The updated policy includes the following statements:

“Veterinarians should be exempt from participation in prescription drug monitoring programs because routes of diversion of veterinary controlled substances are a minimal source regarding the misuse of opioids and because it is not in the purview of veterinarians to evaluate a client’s prescription history in regard to controlled substances.

“Mandates for veterinarians to participate in such programs are problematic, in part, because there is no effective veterinary prescription software with electronic medical record compatibility equivalent to that available in human healthcare (i.e. automatic PDMP reporting). Remediation of this problem would require funding, resulting in an increased financial burden on taxpayers and clients.”

As COBTA explained in the recommendation, the revisions are intended to directly advocate for veterinary exemptions from prescription drug monitoring programs and to provide a rationale for such exemption. Among the reasons listed, one is that veterinary channels have little to no impact on the misuse of opioids and a second is that veterinarians do not—and should not—evaluate the appropriateness of a client’s prescription history.

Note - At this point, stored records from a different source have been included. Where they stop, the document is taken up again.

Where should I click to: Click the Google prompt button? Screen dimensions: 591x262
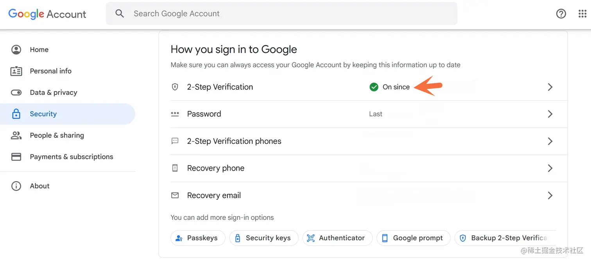click(413, 238)
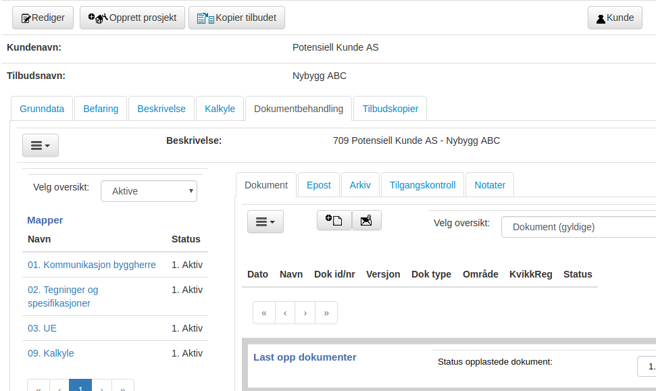Click Opprett prosjekt button
This screenshot has height=391, width=656.
click(132, 18)
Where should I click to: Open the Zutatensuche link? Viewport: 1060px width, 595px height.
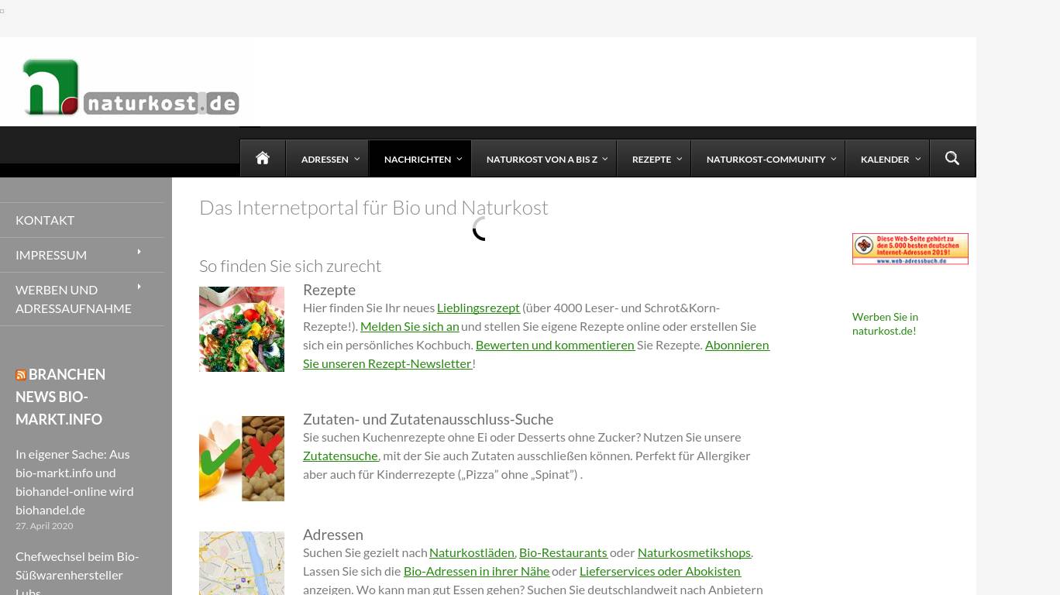[340, 456]
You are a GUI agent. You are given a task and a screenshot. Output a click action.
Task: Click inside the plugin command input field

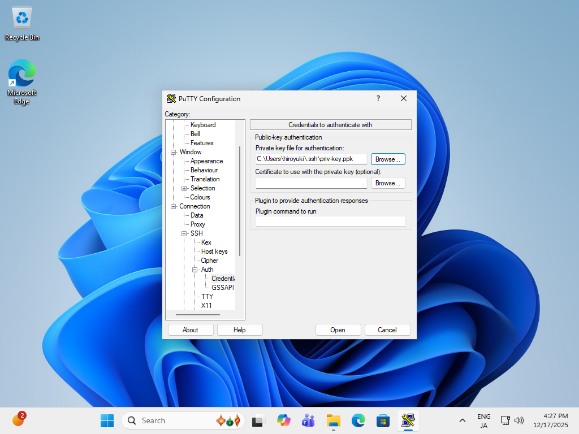(x=330, y=221)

In a related action, the Board approved revisions to the AVMA policy “Public Health and Regulatory Veterinary Medicine Continuing Education” as recommended by the Council on Public Health.

The revisions remove language indicating veterinary medicine is the only profession at the intersection of human and animal health, because physicians working in public health have responsibilities that include attention to zoonotic disease. Another revision added sustainability to the list of topics for continuing education programs.

Training for first responders

The AVMA Committee on Disaster and Emergency Issues recommended, and the Board approved, amending the committee’s charge to include support for academic training in veterinary disaster response and emergency issues as one of the committee’s objectives. An example is the AVMA Veterinary First Responder Certificate Program. Launched by the AVMA in 2022, it is the nation’s first standardized training program for veterinary disaster and emergency planning and response.

These and many other AVMA policies are available on the AVMA website.